Privacy czar worried about plan to share fingerprint details

Posted by admin on Aug 22nd, 2009

By Mike Blanchfield, Canwest News Service. August 22, 2009

Calling asylum seekers a “vulnerable group,” Canada’s privacy commissioner expressed concern yesterday about a new government plan to share fingerprint information with Britain and Australia to combat immigration fraud. The three-country agreement was announced yesterday with little fanfare, with all three countries providing assurances that no one’s privacy would be violated and that no database for the prints would be created.

A lawyers’ group in Australia also raised privacy concerns about the plan, which the United States and New Zealand are expected to join later.

The offices of Immigration Minister Jason Kenney and Public Safety Minister Peter Van Loan made the announcement along with their counterparts in London and Canberra, calling it a “landmark initiative” that would “improve our ability to identify foreign nationals who are seeking to enter Canada and who are trying to hide their past from authorities.”

Though Immigration had “demonstrated its legislative authority” to go ahead with the plan, privacy commissioner spokeswoman Anne-Marie Hayden said, “we nevertheless expressed some concerns, we had some questions, and made a number of recommendations.”

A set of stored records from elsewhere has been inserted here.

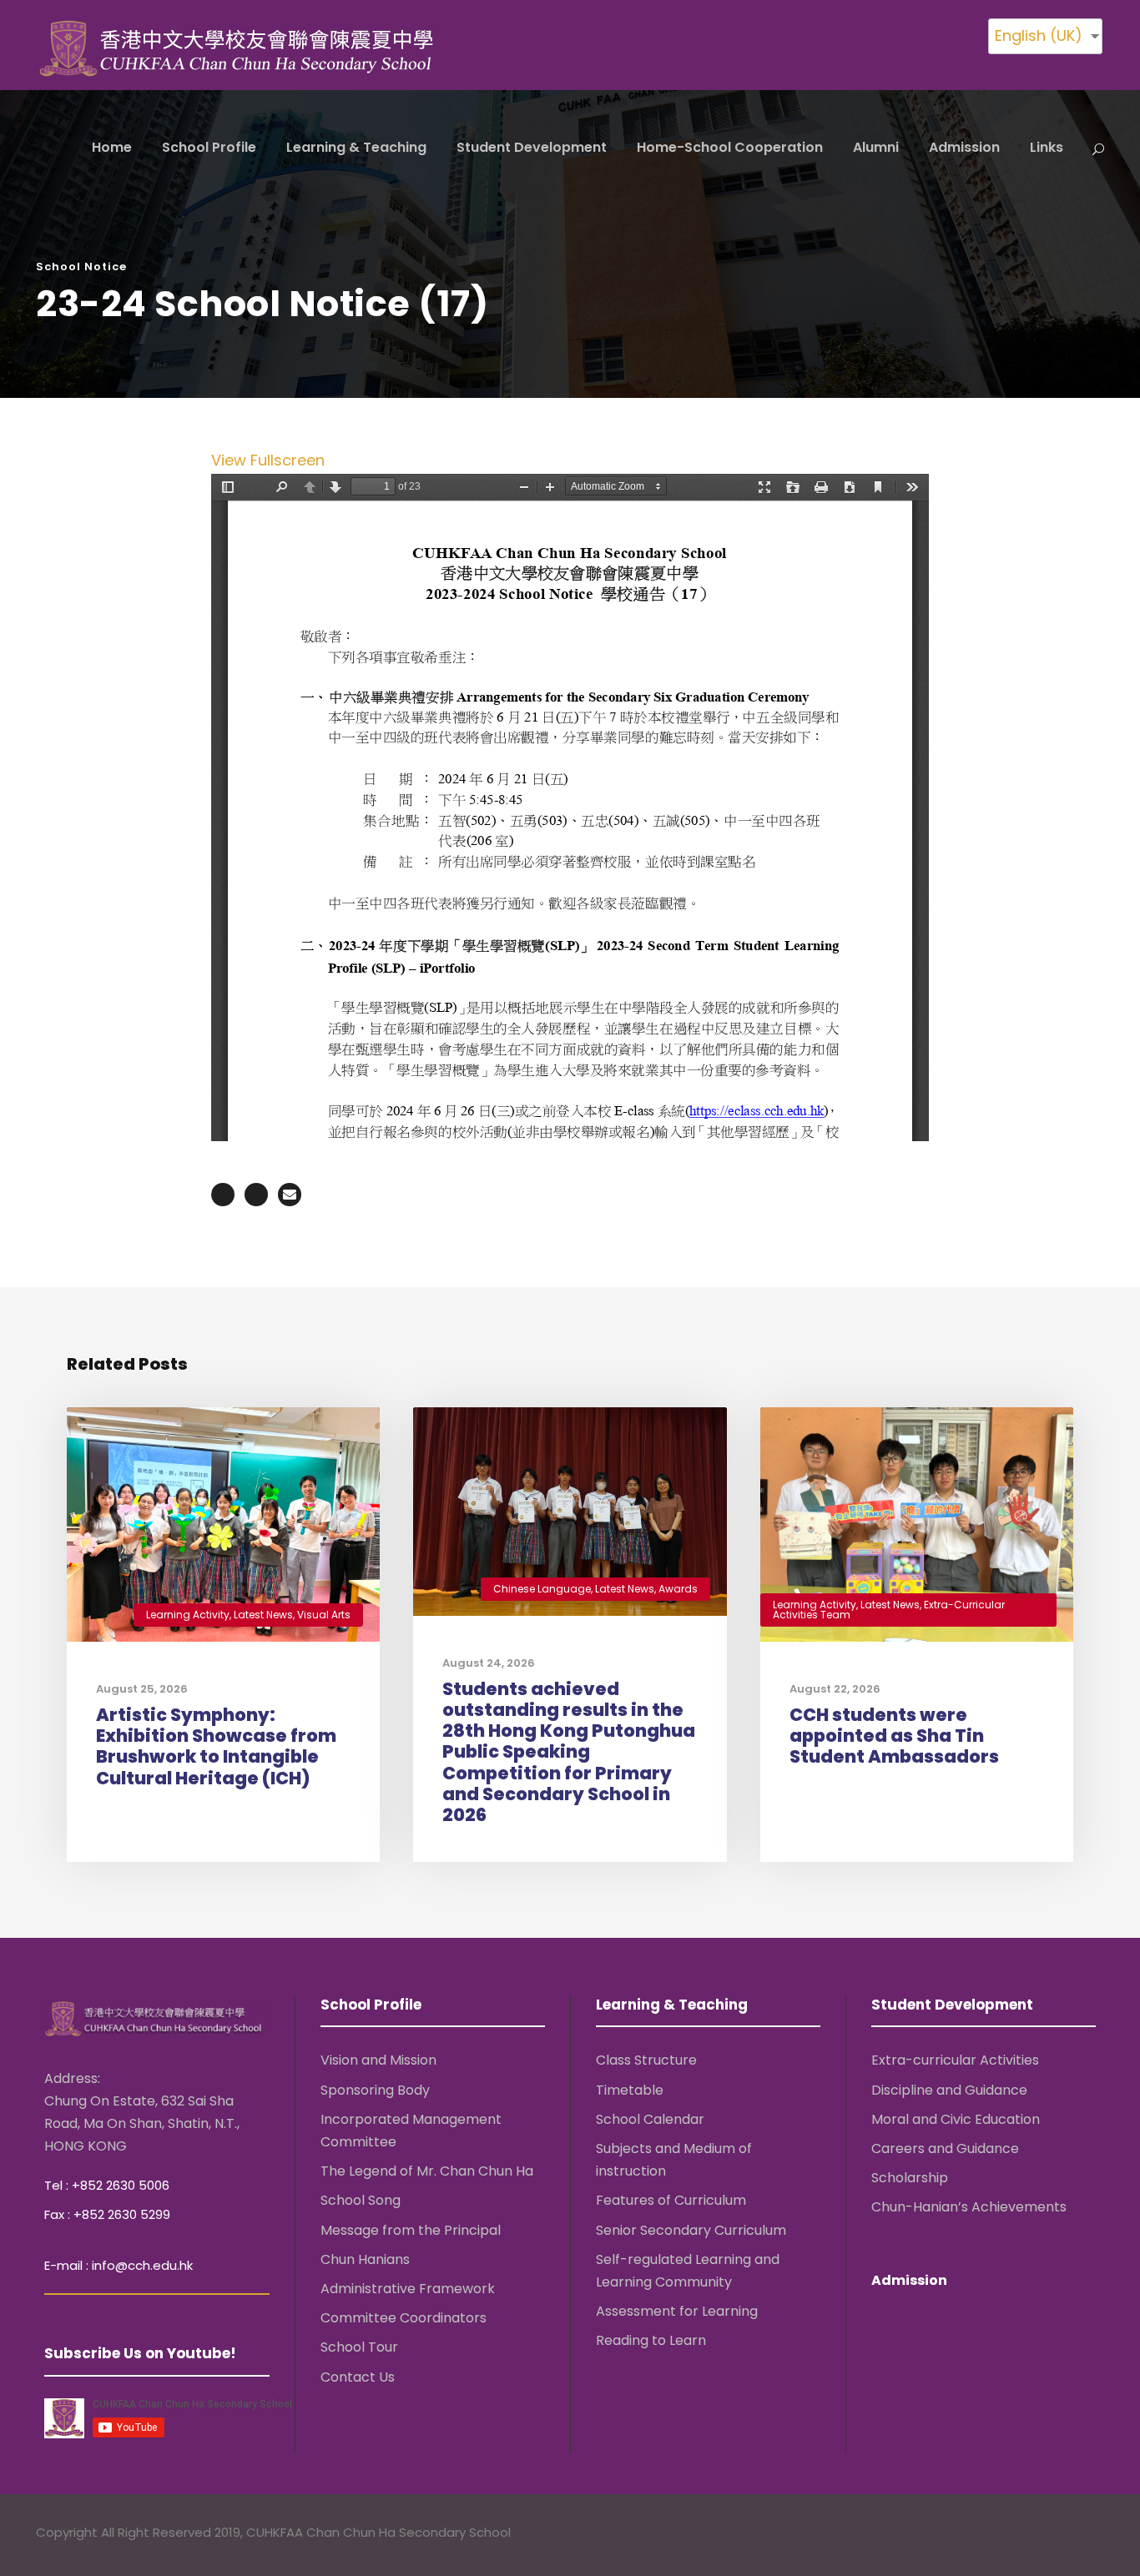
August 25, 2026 (142, 1689)
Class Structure (646, 2060)
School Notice (81, 266)
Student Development (532, 147)
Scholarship (909, 2177)
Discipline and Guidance (949, 2089)
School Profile (209, 147)
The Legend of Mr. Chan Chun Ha (426, 2171)
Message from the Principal (410, 2229)
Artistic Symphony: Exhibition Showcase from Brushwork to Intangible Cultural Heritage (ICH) (216, 1746)
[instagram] (1096, 2534)
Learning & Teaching (356, 147)
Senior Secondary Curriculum (691, 2229)
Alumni (876, 147)
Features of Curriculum (671, 2200)
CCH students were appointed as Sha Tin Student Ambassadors (894, 1735)
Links (1046, 147)
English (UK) (1038, 35)
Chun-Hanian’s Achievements (969, 2206)
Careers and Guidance (945, 2148)
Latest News (263, 1614)
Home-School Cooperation (730, 147)
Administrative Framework (407, 2288)
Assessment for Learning (677, 2311)
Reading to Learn (651, 2340)
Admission (964, 147)
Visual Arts (324, 1614)
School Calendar (650, 2119)
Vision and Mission (378, 2060)
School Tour (359, 2347)
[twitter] (1064, 2534)
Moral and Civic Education (955, 2119)
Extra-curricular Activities (955, 2060)
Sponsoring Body (375, 2089)
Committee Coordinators (403, 2317)
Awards (678, 1589)
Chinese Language (542, 1589)
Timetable (629, 2089)
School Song (360, 2200)
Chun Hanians (365, 2258)
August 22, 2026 (834, 1689)
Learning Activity (188, 1614)
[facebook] (1031, 2534)
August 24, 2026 (488, 1663)
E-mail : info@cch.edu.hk (118, 2265)
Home (112, 147)
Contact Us (357, 2376)
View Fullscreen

This included asking Immigration to explicitly explain its rationale or need for the “high-value data-sharing.”

In an e-mail, Hayden said: “Highly sensitive information such as fingerprints should be safeguarded with a correspondingly high level of security safeguards.”

In a 2007 trial, Canada shared the fingerprints of 343 refugee claimants with the United States and found matches in 124 cases, or 36 per cent. Of those, five per cent had a U.S. criminal history.